Content starts
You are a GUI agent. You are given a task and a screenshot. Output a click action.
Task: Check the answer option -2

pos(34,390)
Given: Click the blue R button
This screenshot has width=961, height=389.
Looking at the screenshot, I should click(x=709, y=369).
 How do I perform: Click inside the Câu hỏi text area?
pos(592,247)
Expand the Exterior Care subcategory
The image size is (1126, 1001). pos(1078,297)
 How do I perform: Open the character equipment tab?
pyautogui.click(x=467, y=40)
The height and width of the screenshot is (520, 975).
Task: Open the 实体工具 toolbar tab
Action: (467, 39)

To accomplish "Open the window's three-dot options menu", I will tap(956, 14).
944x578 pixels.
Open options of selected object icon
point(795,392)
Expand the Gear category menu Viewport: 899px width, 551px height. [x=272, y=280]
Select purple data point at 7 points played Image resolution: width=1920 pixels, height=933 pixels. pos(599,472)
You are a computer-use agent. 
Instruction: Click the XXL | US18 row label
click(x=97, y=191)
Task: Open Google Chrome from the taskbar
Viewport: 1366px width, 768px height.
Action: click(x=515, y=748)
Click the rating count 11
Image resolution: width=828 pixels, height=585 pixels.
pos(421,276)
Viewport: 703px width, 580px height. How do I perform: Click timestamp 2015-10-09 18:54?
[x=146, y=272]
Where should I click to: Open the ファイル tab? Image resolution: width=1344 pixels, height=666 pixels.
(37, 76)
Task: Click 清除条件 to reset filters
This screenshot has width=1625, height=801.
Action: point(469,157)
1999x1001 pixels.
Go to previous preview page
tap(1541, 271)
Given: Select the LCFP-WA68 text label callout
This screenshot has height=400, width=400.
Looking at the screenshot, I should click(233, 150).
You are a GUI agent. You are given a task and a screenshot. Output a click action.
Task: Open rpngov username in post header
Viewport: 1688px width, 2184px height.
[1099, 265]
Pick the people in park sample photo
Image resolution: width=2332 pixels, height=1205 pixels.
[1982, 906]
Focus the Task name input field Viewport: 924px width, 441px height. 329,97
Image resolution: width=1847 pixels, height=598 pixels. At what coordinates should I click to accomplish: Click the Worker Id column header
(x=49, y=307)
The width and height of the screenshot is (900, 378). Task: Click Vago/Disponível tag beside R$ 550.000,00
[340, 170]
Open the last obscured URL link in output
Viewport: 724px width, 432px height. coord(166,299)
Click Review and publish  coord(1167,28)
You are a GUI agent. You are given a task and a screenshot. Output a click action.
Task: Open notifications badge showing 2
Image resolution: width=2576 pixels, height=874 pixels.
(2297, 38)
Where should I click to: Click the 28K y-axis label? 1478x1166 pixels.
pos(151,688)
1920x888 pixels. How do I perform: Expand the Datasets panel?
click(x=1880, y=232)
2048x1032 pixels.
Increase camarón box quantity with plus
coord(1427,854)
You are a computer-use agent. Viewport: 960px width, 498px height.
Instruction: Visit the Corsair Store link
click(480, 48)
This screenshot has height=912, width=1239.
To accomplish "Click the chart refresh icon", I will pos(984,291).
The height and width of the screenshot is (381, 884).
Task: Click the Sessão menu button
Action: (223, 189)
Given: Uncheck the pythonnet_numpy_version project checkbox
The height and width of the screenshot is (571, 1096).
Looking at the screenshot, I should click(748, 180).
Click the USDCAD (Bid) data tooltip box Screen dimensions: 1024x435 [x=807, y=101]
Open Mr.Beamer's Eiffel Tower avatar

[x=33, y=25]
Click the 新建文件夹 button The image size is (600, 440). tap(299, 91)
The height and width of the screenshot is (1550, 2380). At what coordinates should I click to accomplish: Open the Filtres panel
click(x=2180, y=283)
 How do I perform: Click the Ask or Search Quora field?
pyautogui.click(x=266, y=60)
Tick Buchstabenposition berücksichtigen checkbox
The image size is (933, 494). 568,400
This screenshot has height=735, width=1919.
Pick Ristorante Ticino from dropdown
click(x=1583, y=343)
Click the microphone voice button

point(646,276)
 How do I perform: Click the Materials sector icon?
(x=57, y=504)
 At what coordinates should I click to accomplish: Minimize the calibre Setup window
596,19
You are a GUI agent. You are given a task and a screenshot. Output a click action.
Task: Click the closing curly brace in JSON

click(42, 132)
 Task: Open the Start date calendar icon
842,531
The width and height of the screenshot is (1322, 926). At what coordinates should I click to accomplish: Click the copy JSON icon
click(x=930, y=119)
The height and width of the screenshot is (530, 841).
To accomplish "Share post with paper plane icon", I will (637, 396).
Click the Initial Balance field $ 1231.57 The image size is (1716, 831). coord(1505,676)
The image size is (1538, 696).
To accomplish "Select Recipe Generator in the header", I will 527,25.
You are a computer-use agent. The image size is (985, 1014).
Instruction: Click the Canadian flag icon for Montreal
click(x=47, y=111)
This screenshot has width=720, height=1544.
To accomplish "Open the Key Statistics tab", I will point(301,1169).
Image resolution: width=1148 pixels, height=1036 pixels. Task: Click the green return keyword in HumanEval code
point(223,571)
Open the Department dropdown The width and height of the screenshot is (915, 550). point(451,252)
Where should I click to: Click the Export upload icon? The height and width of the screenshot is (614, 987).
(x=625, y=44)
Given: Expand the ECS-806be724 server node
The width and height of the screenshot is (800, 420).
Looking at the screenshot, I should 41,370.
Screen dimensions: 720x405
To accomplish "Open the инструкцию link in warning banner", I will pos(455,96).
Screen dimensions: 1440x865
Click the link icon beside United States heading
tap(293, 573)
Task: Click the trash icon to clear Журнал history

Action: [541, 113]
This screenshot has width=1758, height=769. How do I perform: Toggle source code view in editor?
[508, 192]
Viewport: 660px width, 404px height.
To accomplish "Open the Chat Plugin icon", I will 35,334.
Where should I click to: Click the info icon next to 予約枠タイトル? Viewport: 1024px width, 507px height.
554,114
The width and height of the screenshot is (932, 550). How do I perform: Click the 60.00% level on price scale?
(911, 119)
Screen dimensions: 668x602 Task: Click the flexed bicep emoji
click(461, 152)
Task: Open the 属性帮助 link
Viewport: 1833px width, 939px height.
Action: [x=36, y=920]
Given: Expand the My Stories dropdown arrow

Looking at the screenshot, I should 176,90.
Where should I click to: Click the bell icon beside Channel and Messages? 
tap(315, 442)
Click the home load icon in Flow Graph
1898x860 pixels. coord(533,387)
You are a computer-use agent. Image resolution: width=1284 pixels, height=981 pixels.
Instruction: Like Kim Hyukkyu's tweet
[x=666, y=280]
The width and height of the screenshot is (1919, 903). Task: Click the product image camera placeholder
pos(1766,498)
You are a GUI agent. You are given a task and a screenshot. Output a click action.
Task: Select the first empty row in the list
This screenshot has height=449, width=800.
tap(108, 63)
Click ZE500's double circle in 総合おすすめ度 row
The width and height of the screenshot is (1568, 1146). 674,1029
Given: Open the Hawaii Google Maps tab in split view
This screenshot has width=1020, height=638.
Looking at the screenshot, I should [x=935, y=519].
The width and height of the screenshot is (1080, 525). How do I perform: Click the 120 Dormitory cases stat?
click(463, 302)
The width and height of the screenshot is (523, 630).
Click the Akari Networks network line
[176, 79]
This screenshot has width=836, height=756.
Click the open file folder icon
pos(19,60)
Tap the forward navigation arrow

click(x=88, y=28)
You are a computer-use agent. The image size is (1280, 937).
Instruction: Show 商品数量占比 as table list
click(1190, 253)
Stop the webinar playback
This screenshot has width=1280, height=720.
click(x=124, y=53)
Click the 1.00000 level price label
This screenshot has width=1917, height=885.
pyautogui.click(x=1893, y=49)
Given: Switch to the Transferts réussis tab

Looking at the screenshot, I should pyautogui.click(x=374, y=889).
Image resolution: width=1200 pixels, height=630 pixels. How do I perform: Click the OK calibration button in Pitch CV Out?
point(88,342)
Content ends
WORK INSTRUCTION
Scan the data above and state how many of its lines contain the string "Google", with no other content.

THE ANSWER
2